** Opening Records to use block **

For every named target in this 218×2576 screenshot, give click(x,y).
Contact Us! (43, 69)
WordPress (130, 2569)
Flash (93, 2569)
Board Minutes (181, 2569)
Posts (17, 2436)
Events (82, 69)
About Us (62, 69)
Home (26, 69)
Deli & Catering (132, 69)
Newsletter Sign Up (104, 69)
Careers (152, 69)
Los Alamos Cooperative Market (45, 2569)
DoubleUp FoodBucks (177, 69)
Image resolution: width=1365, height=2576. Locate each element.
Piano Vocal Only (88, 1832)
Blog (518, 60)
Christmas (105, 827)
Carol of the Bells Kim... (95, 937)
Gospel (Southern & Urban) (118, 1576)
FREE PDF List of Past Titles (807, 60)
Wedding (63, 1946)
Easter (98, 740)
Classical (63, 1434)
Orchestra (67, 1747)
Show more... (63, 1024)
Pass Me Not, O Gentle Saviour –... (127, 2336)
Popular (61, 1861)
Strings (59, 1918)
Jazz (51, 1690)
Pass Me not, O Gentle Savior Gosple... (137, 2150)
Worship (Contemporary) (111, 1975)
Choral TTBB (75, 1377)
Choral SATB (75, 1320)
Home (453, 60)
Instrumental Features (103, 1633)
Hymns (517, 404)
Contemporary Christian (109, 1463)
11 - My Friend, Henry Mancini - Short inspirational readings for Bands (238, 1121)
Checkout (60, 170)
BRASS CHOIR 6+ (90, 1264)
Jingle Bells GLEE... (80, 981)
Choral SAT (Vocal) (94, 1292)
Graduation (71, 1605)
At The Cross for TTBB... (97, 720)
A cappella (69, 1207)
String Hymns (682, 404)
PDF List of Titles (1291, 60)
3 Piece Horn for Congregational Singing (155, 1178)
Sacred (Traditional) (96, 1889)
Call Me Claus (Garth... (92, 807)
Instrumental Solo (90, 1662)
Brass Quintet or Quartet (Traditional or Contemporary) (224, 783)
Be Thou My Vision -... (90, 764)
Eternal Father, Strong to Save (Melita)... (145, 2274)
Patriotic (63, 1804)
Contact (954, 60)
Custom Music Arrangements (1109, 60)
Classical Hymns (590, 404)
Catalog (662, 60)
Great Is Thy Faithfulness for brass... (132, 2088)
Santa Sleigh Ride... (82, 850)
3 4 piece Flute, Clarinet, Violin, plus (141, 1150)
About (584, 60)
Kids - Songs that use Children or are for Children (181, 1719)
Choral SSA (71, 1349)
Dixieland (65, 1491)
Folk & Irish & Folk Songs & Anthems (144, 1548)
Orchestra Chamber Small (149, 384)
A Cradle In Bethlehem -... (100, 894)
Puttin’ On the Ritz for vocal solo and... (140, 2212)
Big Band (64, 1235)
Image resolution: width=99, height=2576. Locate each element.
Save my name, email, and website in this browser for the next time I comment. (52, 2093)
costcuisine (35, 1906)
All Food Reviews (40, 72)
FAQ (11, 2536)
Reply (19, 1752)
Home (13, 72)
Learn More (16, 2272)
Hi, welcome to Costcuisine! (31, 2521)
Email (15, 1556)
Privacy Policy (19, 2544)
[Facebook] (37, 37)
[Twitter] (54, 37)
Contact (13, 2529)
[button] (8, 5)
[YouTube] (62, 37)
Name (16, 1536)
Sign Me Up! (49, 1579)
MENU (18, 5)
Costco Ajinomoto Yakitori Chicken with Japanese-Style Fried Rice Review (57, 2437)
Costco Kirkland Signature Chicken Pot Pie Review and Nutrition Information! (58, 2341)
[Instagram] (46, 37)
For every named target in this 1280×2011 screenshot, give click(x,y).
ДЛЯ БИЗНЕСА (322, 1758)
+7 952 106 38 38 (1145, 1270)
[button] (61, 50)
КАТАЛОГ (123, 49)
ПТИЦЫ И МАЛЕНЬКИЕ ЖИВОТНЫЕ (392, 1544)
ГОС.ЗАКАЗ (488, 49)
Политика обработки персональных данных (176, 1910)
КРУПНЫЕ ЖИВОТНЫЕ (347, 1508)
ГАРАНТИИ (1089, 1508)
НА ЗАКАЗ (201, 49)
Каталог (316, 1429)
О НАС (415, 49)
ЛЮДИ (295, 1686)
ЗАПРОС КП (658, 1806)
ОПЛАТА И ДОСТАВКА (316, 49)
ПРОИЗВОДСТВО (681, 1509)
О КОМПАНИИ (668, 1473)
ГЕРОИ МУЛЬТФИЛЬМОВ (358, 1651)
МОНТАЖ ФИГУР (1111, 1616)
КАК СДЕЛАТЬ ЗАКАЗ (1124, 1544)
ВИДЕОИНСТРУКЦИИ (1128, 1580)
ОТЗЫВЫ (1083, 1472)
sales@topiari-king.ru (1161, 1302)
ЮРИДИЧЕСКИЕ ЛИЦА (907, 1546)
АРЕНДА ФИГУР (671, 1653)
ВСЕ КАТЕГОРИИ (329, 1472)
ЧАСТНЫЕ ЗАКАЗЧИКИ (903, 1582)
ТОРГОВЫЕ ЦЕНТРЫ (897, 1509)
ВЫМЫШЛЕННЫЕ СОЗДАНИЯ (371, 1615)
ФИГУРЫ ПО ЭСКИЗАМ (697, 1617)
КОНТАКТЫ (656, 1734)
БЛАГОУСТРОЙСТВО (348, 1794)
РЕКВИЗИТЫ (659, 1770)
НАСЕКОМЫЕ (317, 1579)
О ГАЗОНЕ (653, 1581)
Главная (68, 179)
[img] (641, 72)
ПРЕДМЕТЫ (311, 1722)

** Closing Records to use block **

**Problem description**
From the listing above, copy every line where the string "ЖИВОТНЫЕ" is found.

**Answer to this problem**
ПТИЦЫ И МАЛЕНЬКИЕ ЖИВОТНЫЕ (392, 1544)
КРУПНЫЕ ЖИВОТНЫЕ (347, 1508)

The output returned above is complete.